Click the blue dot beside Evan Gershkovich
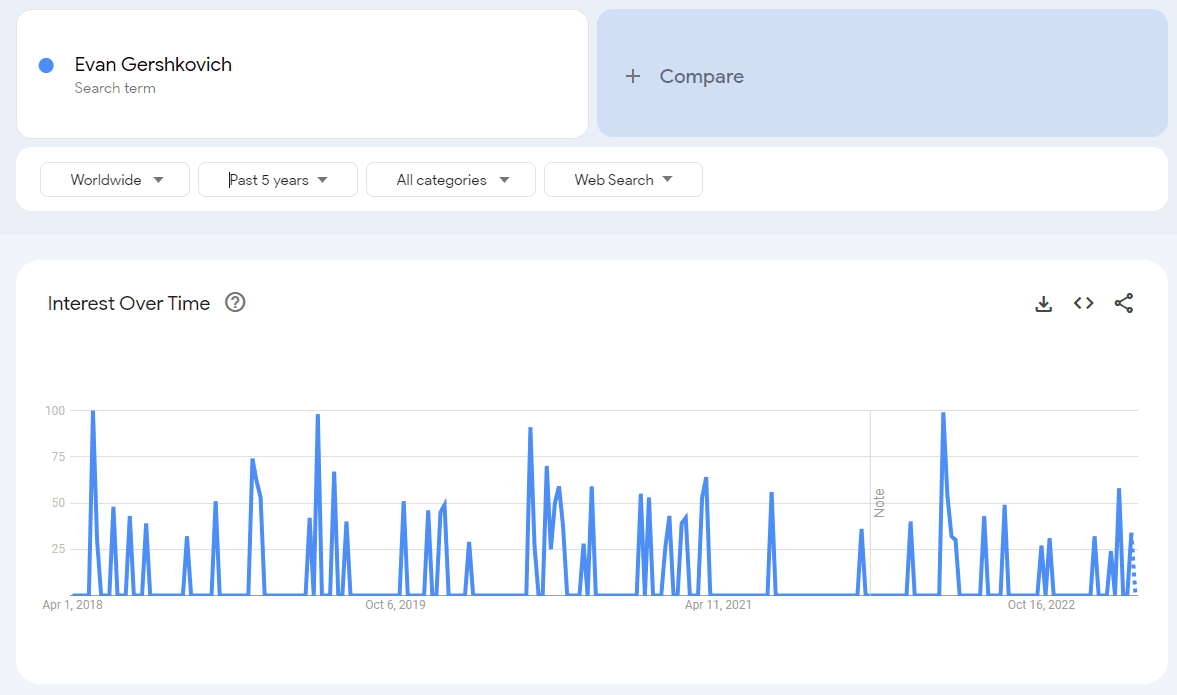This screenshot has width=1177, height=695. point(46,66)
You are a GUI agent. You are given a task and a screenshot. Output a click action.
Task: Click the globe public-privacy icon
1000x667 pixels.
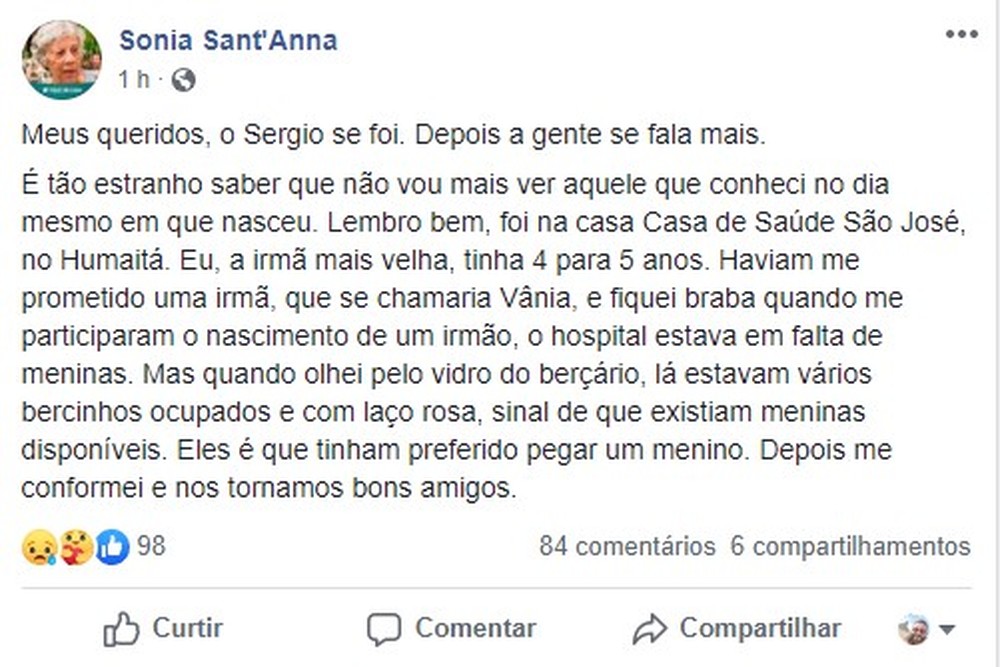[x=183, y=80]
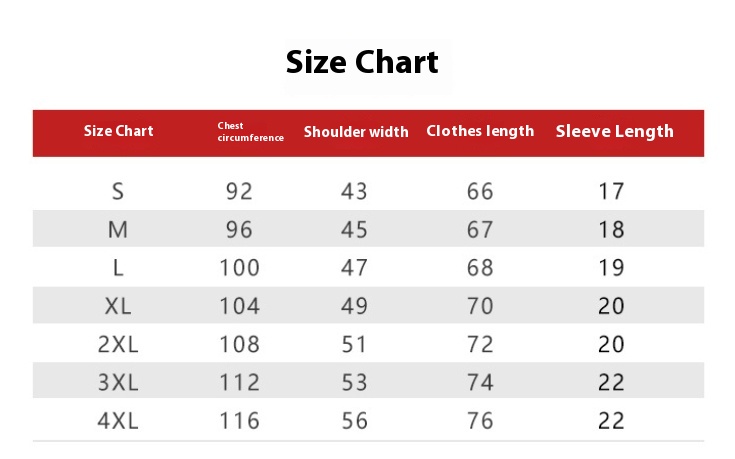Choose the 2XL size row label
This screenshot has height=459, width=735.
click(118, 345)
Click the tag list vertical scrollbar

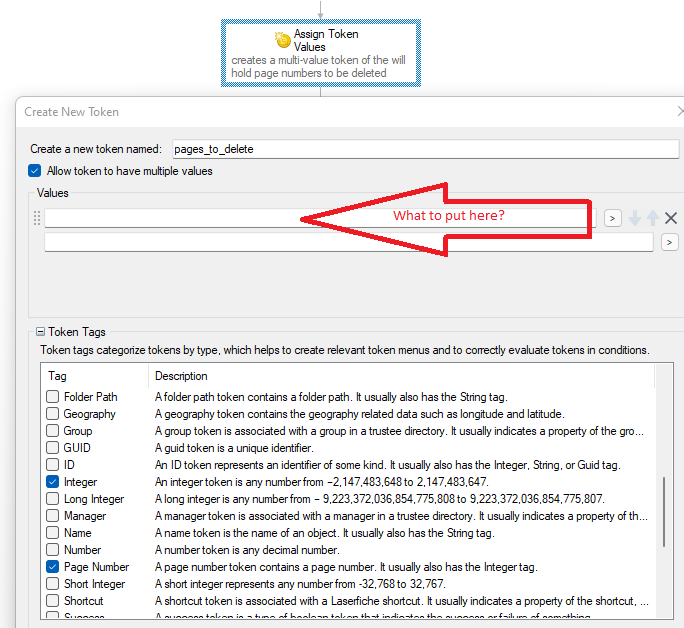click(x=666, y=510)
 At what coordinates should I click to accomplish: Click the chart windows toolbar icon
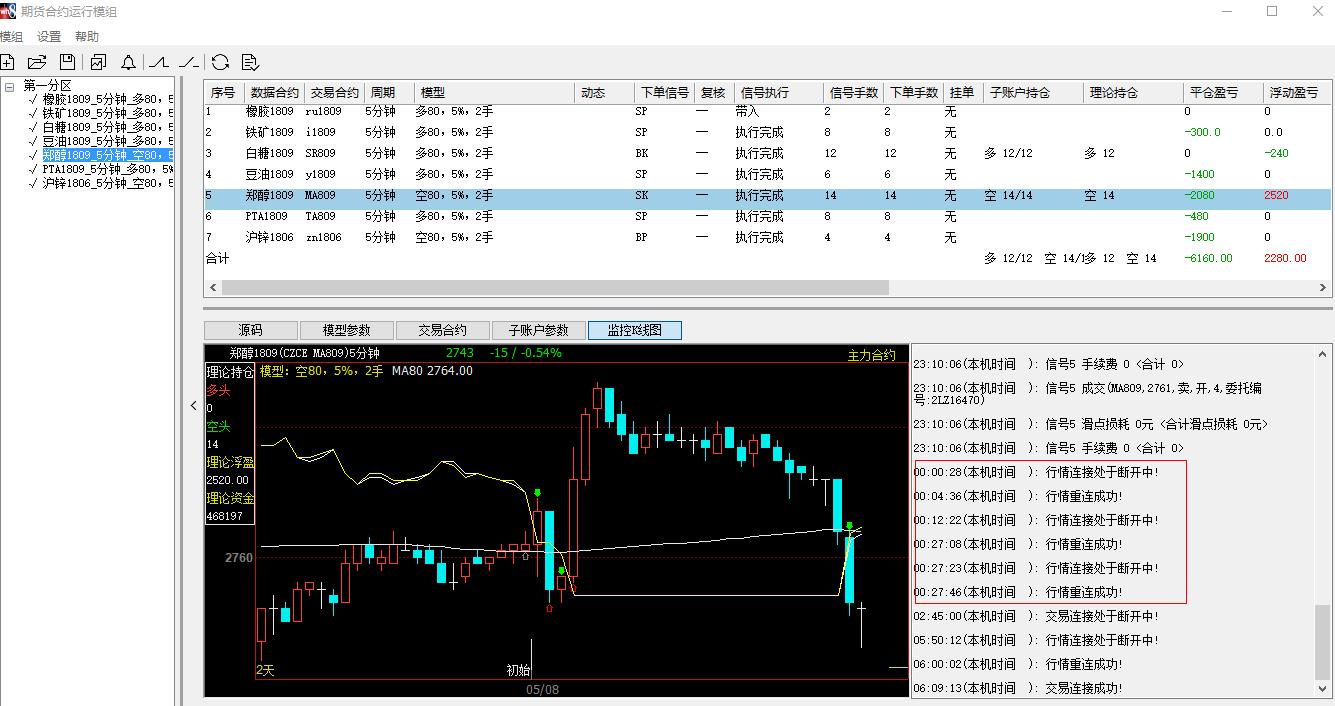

------------------------

# TASK DETAILS
Will you repeat the material above, but only from the line containing "Click the tag list vertical scrollbar" through its last line, exactly and without the pictures?

# ANSWER TO THIS TASK
Click the tag list vertical scrollbar

click(x=666, y=510)
 At what coordinates should I click to accomplish: Click the chart windows toolbar icon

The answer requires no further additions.